Die Prämisse von Alfred Hitchcocks Eine Dame verschwindet ist mehr als populär im Film wie auch in der Literatur: Ein Mensch verschwindet - und niemand außer einer einzigen Person kann sich an die oder den Verschwundenen erinnern. Nach und nach zweifelt der Protagonist an seinem Verstand, sein Umfeld hält sie oder ihn für verrückt oder ist Teil eines zwielichtigen Komplotts - so wie es auch hier der Fall ist. Doch wie Hitchcock hier mit dem Suspense hantiert und dennoch für ihn fast untypisch geradezu brillante humoristische Einlagen kombiniert, ist zweifelsohne äußerst gelungen.

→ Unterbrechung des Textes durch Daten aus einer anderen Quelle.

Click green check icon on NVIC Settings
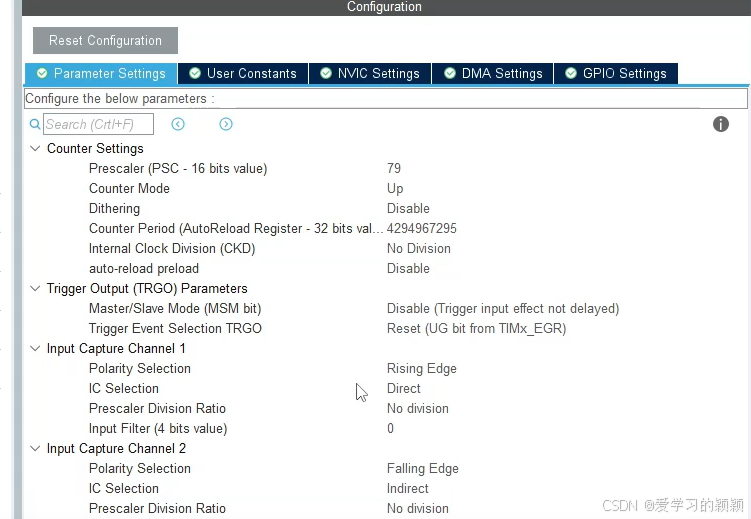This screenshot has height=519, width=751. click(326, 73)
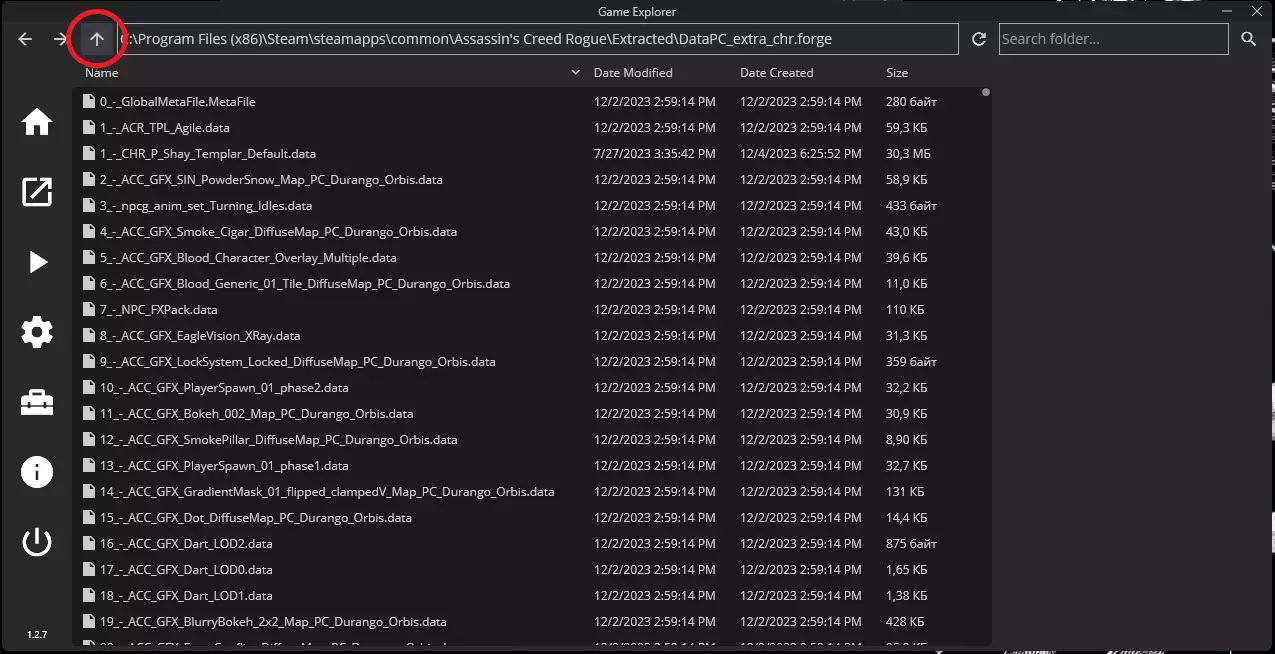Open Settings via gear icon
The height and width of the screenshot is (654, 1275).
coord(37,332)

Nachdem eine Lawine die Weiterfahrt des Zuges verhindert, sitzt eine Gruppe Reisender in einem idyllischen Berggasthaus fest. Doch als es dann endlich weitergeht, ist Iris Henderson (Margaret Lockwood) die einzige, die sich an die schrullige alte Miss Froy (Dame May Whitty) erinnern kann. Weder das Zugpersonal, von denen fast niemand ihre Sprache spricht, noch die anderen Reisenden können sich angeblich an die alte Dame erinnern. Erst der junge Dandy Gilbert (Michael Redgrave), der ein Auge auf Iris geworfen hat, bietet ihr seine Hilfe an. Und auf einmal geraten die beiden in einen internationalen Komplott hinein.

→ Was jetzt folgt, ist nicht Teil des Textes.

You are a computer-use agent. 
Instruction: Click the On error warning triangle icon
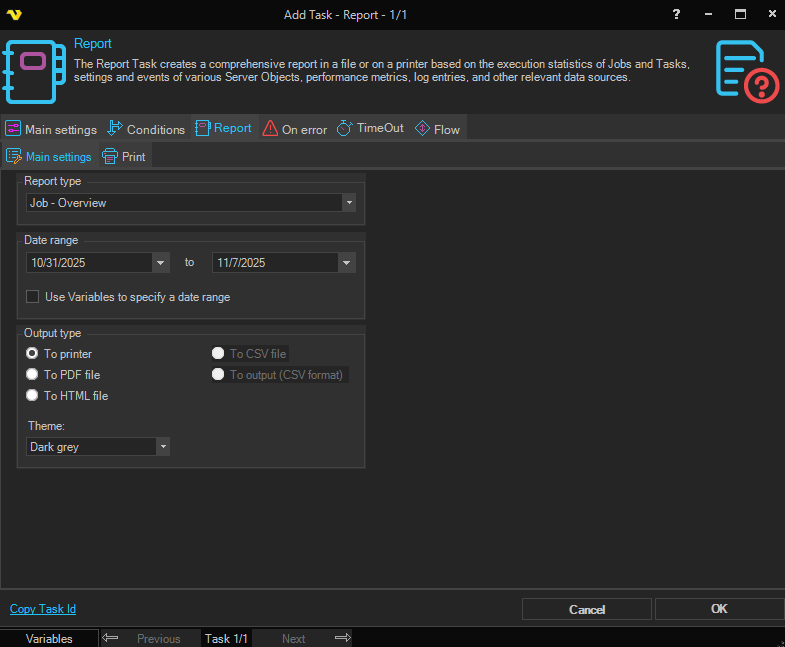270,129
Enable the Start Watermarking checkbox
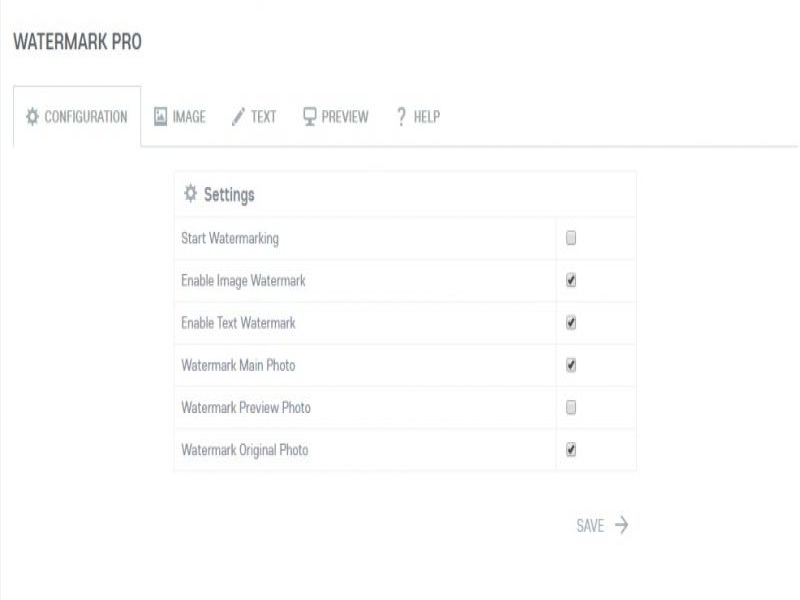The image size is (800, 600). pyautogui.click(x=571, y=239)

Die Kombination aus Geheimagenten- und Mysterythriller ist genau das, was Hitchcock so perfekt beherrschte, doch dass er hier auch noch eine gehörige Portion Humor mit eingebaut hat, macht Eine Dame verschwindet zu einem wirklichen Juwel in der langen und fast ausschließlich meisterlichen Filmografie des Briten. Vor allem der verschmitzt charmante Michael Redgrave sorgt hier immer wieder für Auflockerung der an sich dramatischen Atmosphäre. Die beiden wirklichen Komödianten der Geschichte sind allerdings Naunton Wayne und Basil Radford als Caldicott und Charters, zwei britische Gentlemen, die den gesamten Film über nur ein einziges Thema zu besprechen haben: Cricket. Der englische Populärsport fesselt die beiden Herren derart, dass sie für nichts und niemanden ein Auge oder Ohr offen haben, jede Verzögerung ihrer Reise lässt sie mehr verzweifeln, da sie unbedingt nach England zu einem Cricket-Spiel gelangen möchten.  Die beiden Charaktere waren so beliebt, dass sie 1985 gar eine eigene, sechsteilige BBC-Serie erhielten.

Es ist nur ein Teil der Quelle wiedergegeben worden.